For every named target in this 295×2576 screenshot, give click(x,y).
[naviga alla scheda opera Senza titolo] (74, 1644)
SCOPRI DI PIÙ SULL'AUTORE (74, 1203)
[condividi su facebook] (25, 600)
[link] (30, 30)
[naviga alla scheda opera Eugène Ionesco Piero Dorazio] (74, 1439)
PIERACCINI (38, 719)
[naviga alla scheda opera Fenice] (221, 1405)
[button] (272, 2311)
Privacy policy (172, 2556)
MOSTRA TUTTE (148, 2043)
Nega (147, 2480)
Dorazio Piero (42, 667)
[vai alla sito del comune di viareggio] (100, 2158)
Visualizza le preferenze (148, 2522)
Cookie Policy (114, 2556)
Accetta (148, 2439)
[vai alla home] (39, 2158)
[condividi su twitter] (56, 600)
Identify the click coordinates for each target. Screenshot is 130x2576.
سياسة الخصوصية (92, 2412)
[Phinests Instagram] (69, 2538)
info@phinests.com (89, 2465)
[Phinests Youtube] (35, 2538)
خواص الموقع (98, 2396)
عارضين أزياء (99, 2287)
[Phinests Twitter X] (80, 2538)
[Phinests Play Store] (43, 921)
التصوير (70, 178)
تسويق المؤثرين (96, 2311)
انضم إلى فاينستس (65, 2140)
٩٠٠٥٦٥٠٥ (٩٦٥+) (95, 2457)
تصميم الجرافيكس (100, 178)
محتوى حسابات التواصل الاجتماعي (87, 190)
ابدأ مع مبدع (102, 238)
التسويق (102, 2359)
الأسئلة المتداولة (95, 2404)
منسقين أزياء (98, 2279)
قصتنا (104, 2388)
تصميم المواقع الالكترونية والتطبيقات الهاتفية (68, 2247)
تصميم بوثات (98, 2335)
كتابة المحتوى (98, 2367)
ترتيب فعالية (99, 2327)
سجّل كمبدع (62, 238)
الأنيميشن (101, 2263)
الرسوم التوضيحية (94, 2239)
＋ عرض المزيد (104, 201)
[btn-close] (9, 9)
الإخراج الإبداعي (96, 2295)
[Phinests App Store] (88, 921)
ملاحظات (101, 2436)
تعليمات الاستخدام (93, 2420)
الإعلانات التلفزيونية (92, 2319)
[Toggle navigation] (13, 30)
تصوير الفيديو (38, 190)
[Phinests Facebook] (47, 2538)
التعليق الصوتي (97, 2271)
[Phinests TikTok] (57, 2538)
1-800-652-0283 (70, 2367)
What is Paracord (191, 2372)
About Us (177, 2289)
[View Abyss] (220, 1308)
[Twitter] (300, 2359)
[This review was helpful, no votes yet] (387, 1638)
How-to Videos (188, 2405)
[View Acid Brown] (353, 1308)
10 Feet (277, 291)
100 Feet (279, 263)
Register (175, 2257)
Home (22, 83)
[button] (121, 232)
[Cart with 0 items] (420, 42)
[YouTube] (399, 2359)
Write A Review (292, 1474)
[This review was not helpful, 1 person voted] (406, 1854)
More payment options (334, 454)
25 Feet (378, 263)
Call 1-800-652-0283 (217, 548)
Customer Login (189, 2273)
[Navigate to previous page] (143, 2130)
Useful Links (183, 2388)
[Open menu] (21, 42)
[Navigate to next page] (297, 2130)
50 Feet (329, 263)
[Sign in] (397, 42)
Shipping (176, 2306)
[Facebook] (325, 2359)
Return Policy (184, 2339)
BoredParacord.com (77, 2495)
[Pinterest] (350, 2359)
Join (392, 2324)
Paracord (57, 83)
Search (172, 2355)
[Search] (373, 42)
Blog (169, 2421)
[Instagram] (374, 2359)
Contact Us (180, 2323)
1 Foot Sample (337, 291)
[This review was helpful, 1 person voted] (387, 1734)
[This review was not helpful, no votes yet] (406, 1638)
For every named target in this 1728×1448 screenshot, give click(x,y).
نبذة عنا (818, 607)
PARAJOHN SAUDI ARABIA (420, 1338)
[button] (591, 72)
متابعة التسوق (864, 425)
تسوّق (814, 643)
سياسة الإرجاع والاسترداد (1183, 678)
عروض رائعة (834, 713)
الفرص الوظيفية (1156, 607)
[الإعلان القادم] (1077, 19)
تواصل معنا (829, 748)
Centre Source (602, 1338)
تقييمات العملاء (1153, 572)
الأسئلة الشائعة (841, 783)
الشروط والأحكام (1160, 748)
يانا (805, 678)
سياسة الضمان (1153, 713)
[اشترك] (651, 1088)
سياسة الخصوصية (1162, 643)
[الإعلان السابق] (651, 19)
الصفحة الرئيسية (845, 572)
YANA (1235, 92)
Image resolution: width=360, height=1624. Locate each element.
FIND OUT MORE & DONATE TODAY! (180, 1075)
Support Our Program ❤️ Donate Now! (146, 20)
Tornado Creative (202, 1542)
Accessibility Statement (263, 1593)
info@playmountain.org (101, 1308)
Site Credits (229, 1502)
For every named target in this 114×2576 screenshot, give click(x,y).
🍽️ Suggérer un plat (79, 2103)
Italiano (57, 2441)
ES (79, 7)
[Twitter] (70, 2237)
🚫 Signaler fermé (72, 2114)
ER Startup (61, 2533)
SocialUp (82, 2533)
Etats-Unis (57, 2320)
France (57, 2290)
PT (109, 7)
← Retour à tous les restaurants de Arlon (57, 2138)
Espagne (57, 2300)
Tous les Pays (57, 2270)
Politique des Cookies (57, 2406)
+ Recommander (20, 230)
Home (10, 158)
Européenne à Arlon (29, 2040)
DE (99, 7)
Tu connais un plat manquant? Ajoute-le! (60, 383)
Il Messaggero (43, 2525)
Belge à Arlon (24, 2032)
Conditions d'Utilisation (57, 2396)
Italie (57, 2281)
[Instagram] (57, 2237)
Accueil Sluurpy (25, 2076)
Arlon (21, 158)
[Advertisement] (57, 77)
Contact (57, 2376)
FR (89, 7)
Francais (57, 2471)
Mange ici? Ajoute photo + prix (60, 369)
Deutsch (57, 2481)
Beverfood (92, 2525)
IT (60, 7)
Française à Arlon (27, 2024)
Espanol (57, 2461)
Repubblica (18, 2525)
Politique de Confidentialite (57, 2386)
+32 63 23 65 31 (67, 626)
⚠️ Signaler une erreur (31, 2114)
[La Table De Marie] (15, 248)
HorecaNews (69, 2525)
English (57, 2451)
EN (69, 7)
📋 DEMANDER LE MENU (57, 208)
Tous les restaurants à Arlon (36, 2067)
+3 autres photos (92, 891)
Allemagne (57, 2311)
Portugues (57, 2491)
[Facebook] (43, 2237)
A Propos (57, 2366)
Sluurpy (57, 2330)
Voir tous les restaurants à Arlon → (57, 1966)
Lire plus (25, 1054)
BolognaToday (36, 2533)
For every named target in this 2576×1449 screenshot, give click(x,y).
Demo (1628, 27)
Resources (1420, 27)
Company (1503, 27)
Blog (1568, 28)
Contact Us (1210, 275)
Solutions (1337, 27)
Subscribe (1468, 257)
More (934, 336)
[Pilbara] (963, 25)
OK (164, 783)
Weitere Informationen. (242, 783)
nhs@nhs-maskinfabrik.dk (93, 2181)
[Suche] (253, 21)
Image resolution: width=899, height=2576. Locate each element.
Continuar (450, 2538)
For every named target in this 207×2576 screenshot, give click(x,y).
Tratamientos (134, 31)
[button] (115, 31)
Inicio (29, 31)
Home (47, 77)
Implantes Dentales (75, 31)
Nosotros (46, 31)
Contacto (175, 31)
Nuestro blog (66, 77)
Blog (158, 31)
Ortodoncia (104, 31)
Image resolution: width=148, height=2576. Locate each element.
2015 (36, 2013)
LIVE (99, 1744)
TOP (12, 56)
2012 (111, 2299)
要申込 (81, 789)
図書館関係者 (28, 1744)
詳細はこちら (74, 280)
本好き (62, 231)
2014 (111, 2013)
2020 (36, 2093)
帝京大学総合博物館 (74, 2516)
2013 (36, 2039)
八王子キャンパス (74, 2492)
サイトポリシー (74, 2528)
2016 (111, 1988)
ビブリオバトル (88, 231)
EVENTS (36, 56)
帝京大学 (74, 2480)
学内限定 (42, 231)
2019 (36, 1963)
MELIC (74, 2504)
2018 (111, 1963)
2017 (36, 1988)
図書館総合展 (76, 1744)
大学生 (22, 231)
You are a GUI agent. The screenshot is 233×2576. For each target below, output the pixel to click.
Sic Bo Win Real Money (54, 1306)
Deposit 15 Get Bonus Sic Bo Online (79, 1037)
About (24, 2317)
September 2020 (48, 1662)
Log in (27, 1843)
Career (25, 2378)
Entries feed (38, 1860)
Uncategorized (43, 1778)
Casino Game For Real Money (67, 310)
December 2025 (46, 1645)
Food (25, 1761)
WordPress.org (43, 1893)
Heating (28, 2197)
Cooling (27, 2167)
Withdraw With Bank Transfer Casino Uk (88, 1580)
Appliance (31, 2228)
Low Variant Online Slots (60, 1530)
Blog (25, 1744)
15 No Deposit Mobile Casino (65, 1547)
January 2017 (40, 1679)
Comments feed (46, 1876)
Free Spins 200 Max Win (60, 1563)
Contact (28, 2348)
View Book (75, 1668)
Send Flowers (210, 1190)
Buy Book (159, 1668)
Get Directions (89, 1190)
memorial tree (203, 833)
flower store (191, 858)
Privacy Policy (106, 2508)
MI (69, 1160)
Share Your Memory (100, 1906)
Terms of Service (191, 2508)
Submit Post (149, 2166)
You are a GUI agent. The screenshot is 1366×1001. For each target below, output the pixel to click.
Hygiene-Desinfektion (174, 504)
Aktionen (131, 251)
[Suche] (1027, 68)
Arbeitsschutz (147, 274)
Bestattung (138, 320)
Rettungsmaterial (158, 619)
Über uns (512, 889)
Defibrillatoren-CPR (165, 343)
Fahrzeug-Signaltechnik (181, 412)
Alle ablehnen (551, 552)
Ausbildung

══════════

● **Problem description**:
Using the material above, please count the lines in which the word "condividi" occurs and give the number with nothing added.

● **Exercise answer**:
2